宣言通りに半額キャンペーンが終わったので頑張っていきます。

あともしかしたら、と気づいたんですが、最新話が目次で一番下にないのって見づらかったりするんですかね。連続で読めるようにメインシナリオ、イベント、過去編とわけて並べてるんですが……


それでは、お楽しみください。



メインシナリオ 第3幕

空域 ファータ・グランデ ガロンゾ島

 

 

 前日を酒場で騒いで過ごした騎空団一行。お酒を飲めない未成年組(一人を除く)と大人組は対称的な顔でグランサイファーのある港を目指していた。

 

 

「うぇ~流石にしんどいな……ローアイン達と調子に乗りすぎたぜ……うっぷ」

 

「旧友と会ったてんでちぃっと飲みすぎたな。流石にオレも今日はしんどい……」

 

「ラカム、オイゲン。自業自得だ。まさかそんなになるまで飲んでいたとは。オレももう少し早く止めに入ってれば良かったか……」

 

 二日酔いが目に見えてひどそうなラカムとオイゲン。その他にも大人組はみな一様にひどい顔をしていた。

 昨夜外で一人飲んでいたセルグは、ジータをヴィーラに引き渡したあと酒場に戻ってみたものの、そこはすでに阿鼻叫喚の地獄絵図が広がっていた。

 

 ラカムとローアインはテンションを上げすぎてひたすらに飲み続け、オイゲンは酒場の店主と大声で歌い出す。酔っても落ち着いてると思われたカタリナは厨房で劇物を作り始め(本人はつまみを作っていたらしい)ゼタは泣きながらセルグにくっつき始める。唯一素面だったロゼッタはその場を大いに楽しんでいたようで止めようとする気など更々なかった。

 結果セルグは、ジータを部屋に寝かして戻ってきたヴィーラと協力して皆を寝かしつけに回る羽目になった。皆が二日酔いならば、セルグとヴィーラは盛大に寝不足だった。そしてもう一人……

 

「うう、グラン~頭が痛い……気持ち悪い……もう吐きそう」

 

「うわああ! まて、まてジータ! ちょっ、セルグ! なんとかしてくれ、双子の妹が公衆の面前で吐きそう!!」

 

 昨夜何も考えず、飲んだことのない酒を一気に飲み干してしまったジータだった。

 成長しきっていない体に突如放り込まれた酒精は翌日になって、まだ大人に成りきれていない少女を人生最大の苦痛(二日酔い)へと誘った。そんな様子を見て、止められなかった罪悪感からか、セルグもため息とともに面倒を見ようとグランの要請に応える。

 

「全く……グラン、ジータの面倒は見ておくから、先に港に行って艇の整備の話を済まして来てくれ。ロゼッタ、一人だけ酒が残ってないだろう。手を貸せ」

 

「うん……頼むよ、セルグ。二日酔いの対処なんて僕じゃわかんないから……」

 

「はいはい、団長さんは港に行ってらっしゃい。こっちはお姉さんに任せて、ね?」

 

 ロゼッタがグランを港の方へと押していく。それに逆らわずにグランは皆と港へと向かう。

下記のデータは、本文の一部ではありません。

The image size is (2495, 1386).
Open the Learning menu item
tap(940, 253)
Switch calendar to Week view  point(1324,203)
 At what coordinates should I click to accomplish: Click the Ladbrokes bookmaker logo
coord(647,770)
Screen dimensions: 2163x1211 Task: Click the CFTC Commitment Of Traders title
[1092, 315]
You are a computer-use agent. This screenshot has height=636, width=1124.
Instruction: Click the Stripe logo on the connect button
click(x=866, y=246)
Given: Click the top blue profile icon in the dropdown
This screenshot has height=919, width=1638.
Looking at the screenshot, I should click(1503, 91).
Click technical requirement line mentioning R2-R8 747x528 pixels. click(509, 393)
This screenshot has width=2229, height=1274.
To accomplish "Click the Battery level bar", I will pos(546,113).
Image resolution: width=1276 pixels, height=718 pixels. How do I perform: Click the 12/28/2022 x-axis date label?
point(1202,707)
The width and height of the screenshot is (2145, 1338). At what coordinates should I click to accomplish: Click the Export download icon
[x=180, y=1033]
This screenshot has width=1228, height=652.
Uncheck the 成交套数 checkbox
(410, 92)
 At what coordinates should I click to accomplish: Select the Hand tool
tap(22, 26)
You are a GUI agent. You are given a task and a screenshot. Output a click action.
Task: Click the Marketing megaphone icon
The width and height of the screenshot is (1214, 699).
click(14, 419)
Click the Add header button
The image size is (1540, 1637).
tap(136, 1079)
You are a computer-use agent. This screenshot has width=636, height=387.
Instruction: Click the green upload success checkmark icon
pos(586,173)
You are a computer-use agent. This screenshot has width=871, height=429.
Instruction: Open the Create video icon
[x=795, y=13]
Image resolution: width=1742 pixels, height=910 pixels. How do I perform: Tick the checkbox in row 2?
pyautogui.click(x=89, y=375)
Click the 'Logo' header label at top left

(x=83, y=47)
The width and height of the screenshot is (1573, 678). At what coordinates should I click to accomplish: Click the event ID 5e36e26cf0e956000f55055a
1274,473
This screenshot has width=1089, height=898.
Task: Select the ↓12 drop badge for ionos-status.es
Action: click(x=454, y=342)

 グラン達を見送ると、セルグはすぐにジータを見やる。余りの顔色の悪さに昨日無理にでも吐き出させるべきだったかと思考がよぎるが、それはそれで問題もあるだろう。ヒトの身体は水筒のように簡単ではないのだ。

 一先ずの対処を考えてセルグは口を開く。

 

「ロゼッタ、背中を摩ってやっててくれ。オレは酒場に戻って店主に茶を淹れてきてもらうから」

 

「わかったわ。それにしてもあなた、随分面倒見がいいじゃない。それだけ適応力があるなら、昨日わざわざ外に出ていく必要なかったんじゃないの?」

 

 歩き出したセルグにロゼッタが問いかける。全てを見透かすような黒い瞳が嘘は許さんと言わんばかりにセルグを射抜いていた。

 

「気づいていたのか……? まぁ不自然ではあったか。人の面倒見るのと一緒になって騒ぐのはまた別モンだろ。というか、どうにも騒ぐってのが難しくてな。昨日の皆みたいに楽しむってことができないんだ」

 

「ふふふ、あなたも存外子供なのね。一体何を恐れているの?あなたが入っていったところで皆が楽しめなくなるわけじゃないのよ。一人で勝手に仲間はずれになってないで自分から行かなくちゃ。」

 

「ま、まぁ考えておくさ。それじゃ待っててくれ……」

 

 逃げるようにセルグは酒場へと向かう。そんなセルグの背中をロゼッタは新しいおもちゃを見つけた子供のような目で見つめていた。

 

 

 

 工廠へと付いた一行は、ドラフの整備士を前にして整備の話を進めていた。整備士の前にグランが出て対応に入る。大人を引き連れた若い団長に僅かに驚きを見せながらも整備士はグランへとその手に持った紙を見せた。

 

「あなたが団長さんですね? こちらが騎空艇グランサイファーの整備計画書になります」

 

「お、見積が終わったんだな。どれどれ……うへぇ、思ってた以上にひでぇな。俺もまだまだってことか……」

 

 詳細な艇の診断書を見てラカムは呻く。肝心の動力部は壊れてはいないが、主翼、尾翼、マスト。あらゆる外装部は無事なところが無いくらいにボロボロだ。己の実力が高ければこの被害はもっと軽く出来たのではないか……そう思わずにはいられなかった。

 

「仕方ないよ、ラカム。どんなに腕の良い操舵士にも限界はあるし、アドヴェルサに突っ込んだ時はそれしか手段がなかったりで、艇を気遣う余裕もなかったし……」

 

 グランが仕方が無かったことだとラカムを励ますも、ラカムの表情が優れることはなかった。操舵士として、艇が傷ついた理由を何かのせいにはしたくないのだろう。彼が人生を捧げてきた艇だ。操舵士として、そこには彼の譲れないプライドがあった。

 

「それについては私にも責任があります。ラカムさん、あなただけの所為ではありません」

 

 ヴィーラが責任の一端を感じ目を伏せながらもラカムへと声を掛けるがその効果は薄くラカムは見積もり書に目を走らせ続ける。

 

「整備に五日はかかりますね……それと今回の代金ですが」

 

「う、それがあったな……すまないが請求書を見せてもらえないか?」

 

 懸念事項だった支払いの話が出てきて今度はカタリナが呻く。

 決して裕福な旅をしてきてるわけではない一行にとって艇の整備費用はかなり大きな問題だ。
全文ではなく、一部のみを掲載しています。